🤖 AI Summary
Conventional fixed activation functions suffer from limited representational capacity. Method: This paper proposes a learnable nonlinear activation framework grounded in semiring algebra, generalizing the standard linear–nonlinear alternation paradigm in neural networks to a differentiable semiring convolutional framework. We design parameterized semiring activation operators and integrate them—novelly—into fully connected layers and the ConvNeXt architecture. Moreover, we unify operations such as max-pooling and min-pooling as special cases of tropical semirings, thereby expanding the design space of neural operators. Contribution/Results: Experiments on standard image classification benchmarks demonstrate that our method significantly enhances model representational diversity while preserving accuracy.
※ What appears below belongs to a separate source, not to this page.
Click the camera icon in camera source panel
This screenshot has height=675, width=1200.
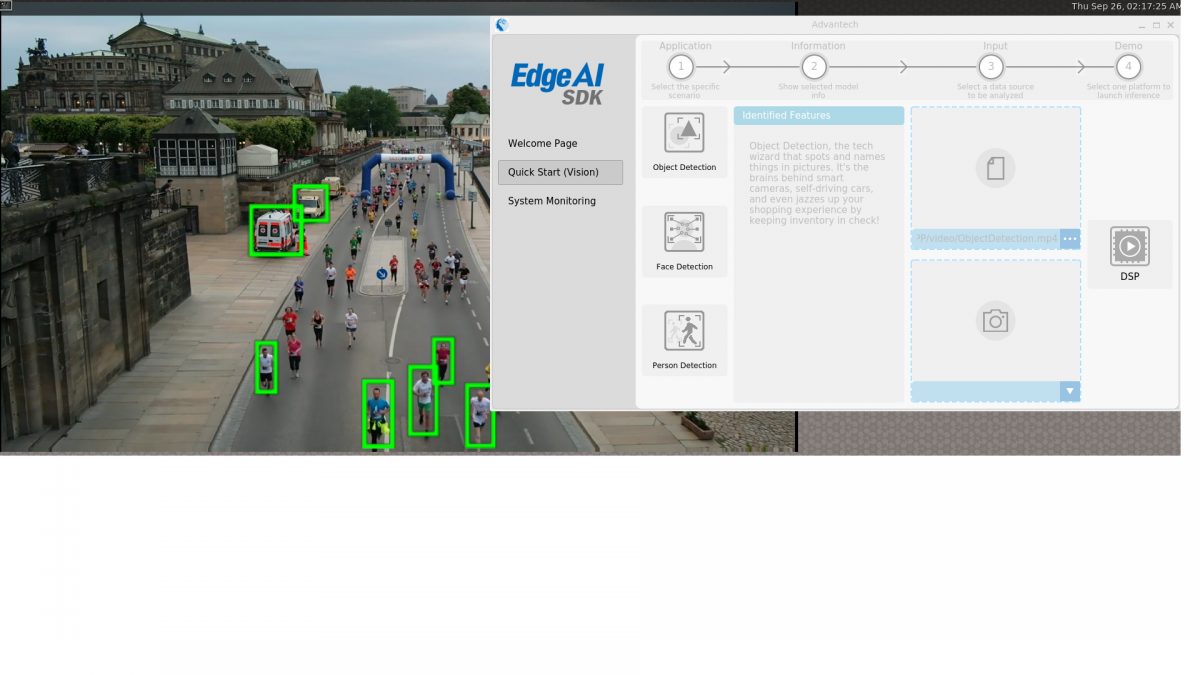[x=995, y=320]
It reveals a previously unobserved trade-off between convergence speed and generalization performance enabled by semiring-based activations, offering new insights into activation function design and optimization dynamics.
📝 Abstract
We introduce a class of trainable nonlinear operators based on semirings that are suitable for use in neural networks. These operators generalize the traditional alternation of linear operators with activation functions in neural networks. Semirings are algebraic structures that describe a generalised notation of linearity, greatly expanding the range of trainable operators that can be included in neural networks. In fact, max- or min-pooling operations are convolutions in the tropical semiring with a fixed kernel. We perform experiments where we replace the activation functions for trainable semiring-based operators to show that these are viable operations to include in fully connected as well as convolutional neural networks (ConvNeXt). We discuss some of the challenges of replacing traditional activation functions with trainable semiring activations and the trade-offs of doing so.